Technically, I suppose, it began last week with the Isle of Wight – though next weekend is the big daddy. It's Glastonbury, King of Festivals, and an event I've never actually managed to attend. It's too expensive, I've always thought. Too difficult to get tickets for. Too long (five days in a tent, most likely with a hangover? No thanks...) For the price of a few days in the mud, you could buy a mini-break in Spain.

All that's true, of course. And yet, against my better judgement, I can't help feeling a twinge of regret about not making the effort, particularly seeing as next year there will be no Glasto (Worthy Farm needs to rest the soil every now and then.) Will I have outgrown festival-going by 2013? My bones already creak at the thought of a night in a sleeping bag. Possibly, I've missed my chance.

And so I plan to compensate. There is, after all, still the rest of the summer to consider. And there are, as they say, plenty of fish in the sea. There's the Big Chill, Latitude and – my favourite – Reading, the first festival I ever went to and, for my money, still the best. Every time I've gone, I've ended up spending far more than intended, but it's never been something I regret. And at any rate, I've got the whole thrifty festival thing down to a fine art, packing my own food, my own alcohol and my own wellies.

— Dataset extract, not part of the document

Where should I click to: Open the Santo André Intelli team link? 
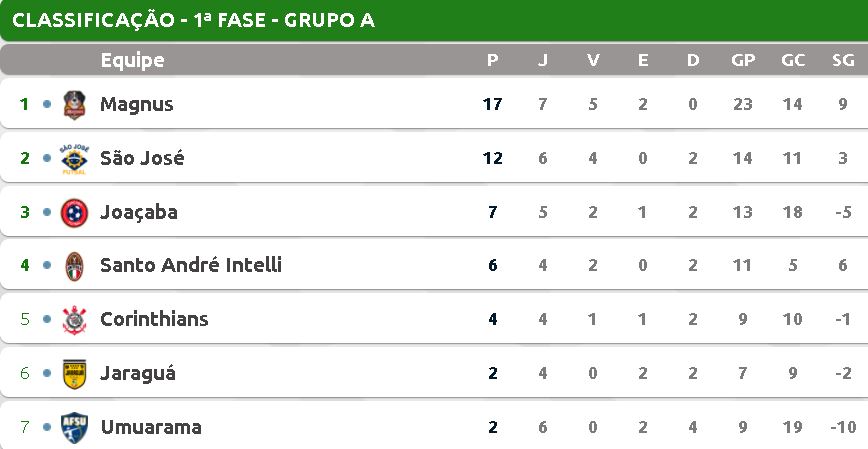191,265
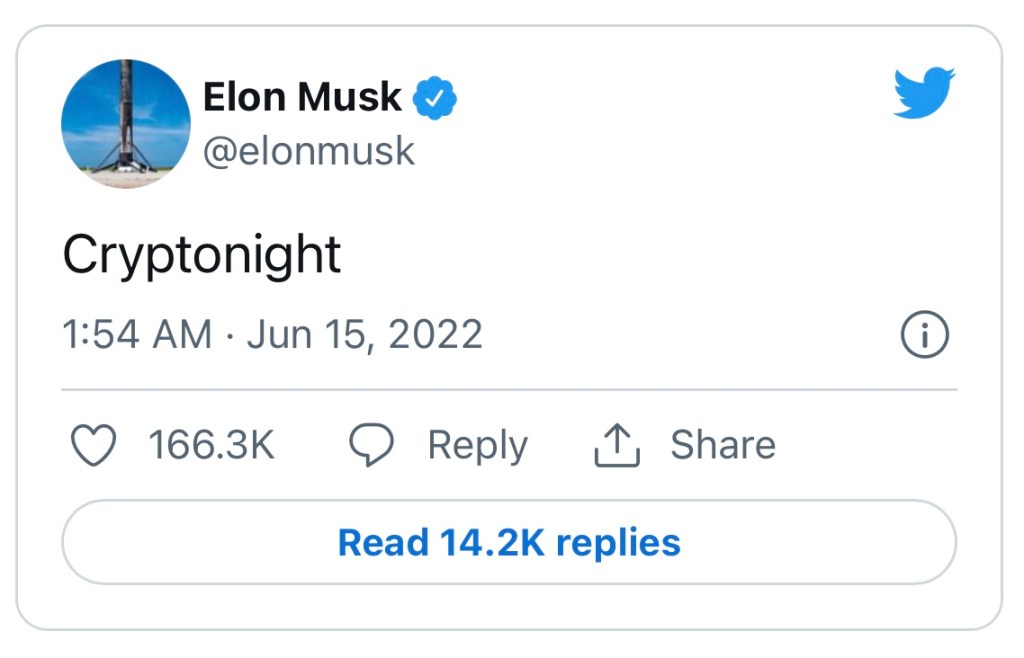
Task: Open the @elonmusk handle link
Action: 308,151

Hopefully, I'll get to go to at least one of the weekend-long festivals this year. If I'm careful with my spending, it's something – I think – I can just about afford. But I've got another plan too. I'm going to embrace the Urban Festival.

Quite why I've not done it before is a mystery. Over the years, festivals – not just mediocre ones, properly good-looking ones – have been popping up in parks across London. Day tickets are a fraction of the price, there are no transport costs and – best of all – I don't need to stay in a tent. So this year, I plan to go to as many as possible: Wireless, Lovebox, the lot. They may not be Glastonbury, but they're something. And they're something I can afford.